Last week, Kal Penn, who plays Kumar in the “stoner” film franchise Harold & Kumar, spoke to Huffington Post Live about President Obama’s marijuana policies. During the April 26th interview, Penn defended recent Justice Department attacks on dispensaries in medical marijuana states like California, citing articles he read from a Google search.

Unfortunately, we cannot always rely on a pliant mainstream media -- that too often quotes Justice Department officials without any counterpoint -- to provide consistently factual information.

Take, for example, the rationale that forms the basis for the Obama Administration’s most sweeping closures of dispensaries in California, Colorado and Washington State: they’re within 1,000 feet of a school. Using threats of asset forfeiture and criminal prosecution, the Justice Department has succeeded in shuttering hundreds of dispensaries in the past couple of years.

However, if Penn had done his homework, he would have found out that in California, where well over 500 dispensaries have closed for fear of retaliation by federal drug enforcement officials, dispensaries are only required to be at least 600 feet from schools:

No medical marijuana cooperative, collective, dispensary, operator establishment, or provider who possesses, cultivates, or distributes medical marijuana pursuant to this article shall be located within a 600-foot radius of a school.


Also glossed over by Penn was the Obama Administration’s callous attitude about the impact of these dispensary closures. Each of the shuttered dispensaries provided medical marijuana to hundreds, often thousands of qualified patients who are now left with little option to find a medicine that’s legal under state law.

And, believe it or not, the dispensary operators and their landlords who are warned with letters of imminent legal action are the lucky ones. The dispensaries that are targeted with aggressive SWAT-style raids stand to lose much more. At minimum, those dispensary operators can expect seized bank accounts, computers, patient records, and other property.

However, if there are arrests, federal defendants can expect 5-10 years in prison. Over the past few months, several state-compliant dispensary operators and cultivators have been sentenced to lengthy prison terms, including California dispensary operator Aaron Sandusky (10 years), Michigan Cultivators Jeremy and Jerry Duval (5 years and 10 years, respectively), and John Marcinkewciz (5 years), as well as Montana cultivator Chris Williams (5 years). Another Montana cultivator, Richard Flor, died in federal custody last August while serving a 5-year sentence.

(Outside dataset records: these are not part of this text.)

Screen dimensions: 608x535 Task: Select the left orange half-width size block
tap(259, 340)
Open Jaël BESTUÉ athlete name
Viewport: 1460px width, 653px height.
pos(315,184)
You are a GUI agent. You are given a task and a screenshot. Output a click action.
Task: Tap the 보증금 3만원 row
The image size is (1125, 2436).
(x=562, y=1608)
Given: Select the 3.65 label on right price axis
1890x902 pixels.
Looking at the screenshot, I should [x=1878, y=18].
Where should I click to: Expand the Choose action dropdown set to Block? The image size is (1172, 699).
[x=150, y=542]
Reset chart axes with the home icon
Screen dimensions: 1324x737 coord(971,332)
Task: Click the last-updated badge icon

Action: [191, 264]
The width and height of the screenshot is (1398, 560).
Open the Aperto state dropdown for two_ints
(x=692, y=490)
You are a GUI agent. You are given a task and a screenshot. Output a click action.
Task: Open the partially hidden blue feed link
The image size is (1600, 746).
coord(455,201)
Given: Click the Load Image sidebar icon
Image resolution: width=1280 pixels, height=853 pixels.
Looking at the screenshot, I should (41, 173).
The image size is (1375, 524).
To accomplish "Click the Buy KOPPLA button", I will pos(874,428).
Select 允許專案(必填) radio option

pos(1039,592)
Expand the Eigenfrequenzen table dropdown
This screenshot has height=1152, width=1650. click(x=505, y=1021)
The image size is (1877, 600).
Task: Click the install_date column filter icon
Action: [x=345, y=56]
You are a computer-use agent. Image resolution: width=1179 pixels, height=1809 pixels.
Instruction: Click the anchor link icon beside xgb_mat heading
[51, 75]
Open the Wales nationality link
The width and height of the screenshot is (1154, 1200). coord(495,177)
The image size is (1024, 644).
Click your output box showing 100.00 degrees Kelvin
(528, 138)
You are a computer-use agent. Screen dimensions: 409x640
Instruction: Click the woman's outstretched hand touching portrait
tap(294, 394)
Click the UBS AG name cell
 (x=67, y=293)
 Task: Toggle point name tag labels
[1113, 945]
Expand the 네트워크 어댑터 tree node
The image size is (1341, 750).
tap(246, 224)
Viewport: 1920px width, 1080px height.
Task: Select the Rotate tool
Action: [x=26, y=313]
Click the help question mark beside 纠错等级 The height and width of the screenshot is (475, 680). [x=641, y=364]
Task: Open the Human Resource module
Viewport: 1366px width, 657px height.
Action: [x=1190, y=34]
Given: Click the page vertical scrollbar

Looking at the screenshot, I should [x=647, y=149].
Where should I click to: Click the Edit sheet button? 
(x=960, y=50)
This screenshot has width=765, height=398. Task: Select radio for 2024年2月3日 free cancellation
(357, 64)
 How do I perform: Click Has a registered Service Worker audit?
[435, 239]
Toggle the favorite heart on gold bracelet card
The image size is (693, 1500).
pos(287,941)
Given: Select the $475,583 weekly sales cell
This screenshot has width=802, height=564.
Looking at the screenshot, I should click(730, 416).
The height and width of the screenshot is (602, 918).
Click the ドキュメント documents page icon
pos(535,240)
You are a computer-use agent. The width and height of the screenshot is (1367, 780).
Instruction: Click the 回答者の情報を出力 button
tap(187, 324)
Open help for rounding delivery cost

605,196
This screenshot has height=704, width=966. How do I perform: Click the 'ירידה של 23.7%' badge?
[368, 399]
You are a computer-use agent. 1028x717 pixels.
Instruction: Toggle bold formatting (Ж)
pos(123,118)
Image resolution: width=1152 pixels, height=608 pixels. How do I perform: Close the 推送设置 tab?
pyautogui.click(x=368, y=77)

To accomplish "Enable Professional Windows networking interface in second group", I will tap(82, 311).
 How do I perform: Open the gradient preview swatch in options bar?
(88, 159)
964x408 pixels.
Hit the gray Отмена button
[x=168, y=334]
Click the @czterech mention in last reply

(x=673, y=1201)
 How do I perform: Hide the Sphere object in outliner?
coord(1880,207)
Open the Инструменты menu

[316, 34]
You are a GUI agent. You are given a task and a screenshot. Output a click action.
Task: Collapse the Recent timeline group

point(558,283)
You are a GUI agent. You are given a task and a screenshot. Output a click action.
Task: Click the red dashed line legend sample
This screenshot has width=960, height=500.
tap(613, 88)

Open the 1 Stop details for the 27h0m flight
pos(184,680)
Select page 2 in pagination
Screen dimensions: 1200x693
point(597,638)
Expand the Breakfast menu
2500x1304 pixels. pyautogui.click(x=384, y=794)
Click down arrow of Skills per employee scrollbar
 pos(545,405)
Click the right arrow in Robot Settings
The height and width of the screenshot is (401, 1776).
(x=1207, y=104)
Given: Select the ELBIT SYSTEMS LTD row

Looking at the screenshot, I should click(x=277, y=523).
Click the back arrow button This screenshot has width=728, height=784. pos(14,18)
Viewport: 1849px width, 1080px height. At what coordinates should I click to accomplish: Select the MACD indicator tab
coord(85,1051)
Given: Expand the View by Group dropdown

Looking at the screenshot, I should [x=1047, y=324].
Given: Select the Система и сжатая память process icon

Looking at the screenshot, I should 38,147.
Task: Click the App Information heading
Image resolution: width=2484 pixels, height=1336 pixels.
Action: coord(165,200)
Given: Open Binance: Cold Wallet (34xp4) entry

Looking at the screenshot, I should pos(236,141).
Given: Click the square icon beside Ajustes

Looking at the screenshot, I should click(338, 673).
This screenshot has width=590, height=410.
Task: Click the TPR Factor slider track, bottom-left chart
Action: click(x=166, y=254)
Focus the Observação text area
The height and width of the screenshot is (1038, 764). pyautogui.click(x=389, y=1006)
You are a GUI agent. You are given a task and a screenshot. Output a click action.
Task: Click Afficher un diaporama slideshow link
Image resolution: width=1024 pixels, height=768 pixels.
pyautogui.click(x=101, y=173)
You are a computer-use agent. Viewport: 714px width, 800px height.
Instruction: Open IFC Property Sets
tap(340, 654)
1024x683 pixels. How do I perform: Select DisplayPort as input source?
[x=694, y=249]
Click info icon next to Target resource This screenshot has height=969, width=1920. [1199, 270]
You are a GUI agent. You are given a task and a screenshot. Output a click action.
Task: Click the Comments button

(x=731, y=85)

Indeed, Penn’s failure to understand the impact of the Obama Administration’s policies on medical marijuana is symptomatic of the lies being told to the American public and the impunity with which it’s being done. President Obama and Attorney General Eric Holder have both claimed that they are not targeting those in compliance with state law, but refuse to confront the evidence that belies such pronouncements.

It’s about time that the federal government admits that the devastating and costly effects of its enforcement policies in medical marijuana states are unnecessary and unproductive. All patients are asking for is a compassionate and even-handed policy that treats medical marijuana like a public health issue.